▸ **PASSAGE**:

Friday, 2 October 2020

On the Trail of the Station Master of Wadi es Sarar

 

Since I wrote on 11 August about my father’s friendship with a station master in Palestine during World War II, I have been fortunate to meet digitally Dr Walter Rothschild. Walter, in addition to being a rabbi in Berlin, is the author of a PhD dissertation about the Palestinian Railways 1945-1948, and editor of Harakevet, a magazine about the history of Israel railways. Walter, in turn, put me in touch with Chen Melling, director of the Israel Railway Museum at Haifa, and the museum’s archivist Moshe Haviv. Chen deciphered a mysterious Arabic word in the dedication on the back of a photo of Anis Eliyas Abou Zayd and his family as “al-Estaff”, a reference to Doug’s rank: Staff Sergeant.

 

The family of Anis Eliyas Abou Zayd, March 1942

With their help I have managed to piece together a little more about the place where my father worked and his friend Anis Eliyas, the Station Master of Wadi es Sarar, also known as Nahal Soreq in Hebrew, and as Junction Station to the British military during the World War I. I have also stumbled across two more photos of my father, Douglas (“Doug”) Jacobs. This is, therefore, an update about what I have pieced together about a young Suffolk lad born in the village of Grundisburgh in 1912, who, aged 29, was whisked away to a very complicated Palestine and a landscape so very different from the gentle green fields of Suffolk.

 

The church of St Mary, Grundisburgh, 14th-18th centuries. Doug's parents are buried in the graveyard

Doug Jacobs, left, Friede (?) and an unknown soldier in Tel Aviv September 1941

Firstly, a photo taken on 5 September 1941 proves that Doug was in Palestine before that date, after surviving the disastrous rout of the British expeditionary force in France in June 1940. The photo shows Doug and a colleague at a restaurant in Tel Aviv, with a waitress who has served them a drink. On the reverse is this text: “All the very best for the two nice Englishmen from Friede [?], Tel Aviv Sept. 5th 1941.” If the waitress in the photo is indeed named Friede (this is Walter’s suggestion; the signature is not easy to decipher), short for Elfriede, she may have been from Austria or Germany and was fortunate to have reached Palestine before the war. The dedication infers that my father and his colleague were regular customers, about to leave Tel Aviv. Perhaps they had been on leave and were about to return to Wadi es Sarar.

▸ **MATERIAL**:
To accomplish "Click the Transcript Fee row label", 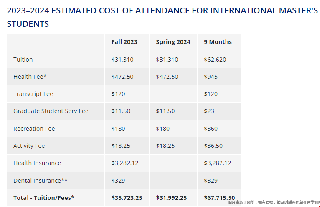I will 33,94.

▸ **TASKS TO PERFORM**:
1. Repeat the part of the station master post from "With their help" up to and including "fields of Suffolk.", word for word.
2. Go on with the account of the station master of Wadi es Sarar, starting right after its last sentence.

▸ **TASK RESPONSES**:
1.
With their help I have managed to piece together a little more about the place where my father worked and his friend Anis Eliyas, the Station Master of Wadi es Sarar, also known as Nahal Soreq in Hebrew, and as Junction Station to the British military during the World War I. I have also stumbled across two more photos of my father, Douglas (“Doug”) Jacobs. This is, therefore, an update about what I have pieced together about a young Suffolk lad born in the village of Grundisburgh in 1912, who, aged 29, was whisked away to a very complicated Palestine and a landscape so very different from the gentle green fields of Suffolk.

2.
 

Text on the reverse of the photo

Another photo on the front of a postcard, taken by Approved Military Photographer No.46, shows Doug in uniform with the three stripes of a Warrant Officer.

 

Official photo of Doug Jacobs 1941-1945

Doug’s station master friend is recorded in a list of junior staff of the Palestine Railway in 1930 as A. A. Zeid. He was born in 1898, so his childhood and early teenage years were spent under Ottoman rule. After World War I, British rule replaced the Ottomans. Anis joined the railway in 1924. In 1930 he was a Grade III employee with an annual salary of Palestine £132. He was ranked 51 in seniority of 71 Station Masters in his grade. The names of Anis’ colleagues in the 1930 list remind us that Palestine was a multi-ethnic, multi-faith territory, a reflection of a long history of trade, migration and wars waged by foreign powers. Among his colleagues were M. Cohen, a Ticket Examiner, N. Gurovitch (A Yiddish form of a Russian name), a Traffic Inspector, N. Dedeyan (Armenian), a clerk, E. Katz, M. M. Hussein, S. Filbert, N. Barkovitch (Slavonic), S. Kerry, F. Iskander (Iranian), all Station Masters.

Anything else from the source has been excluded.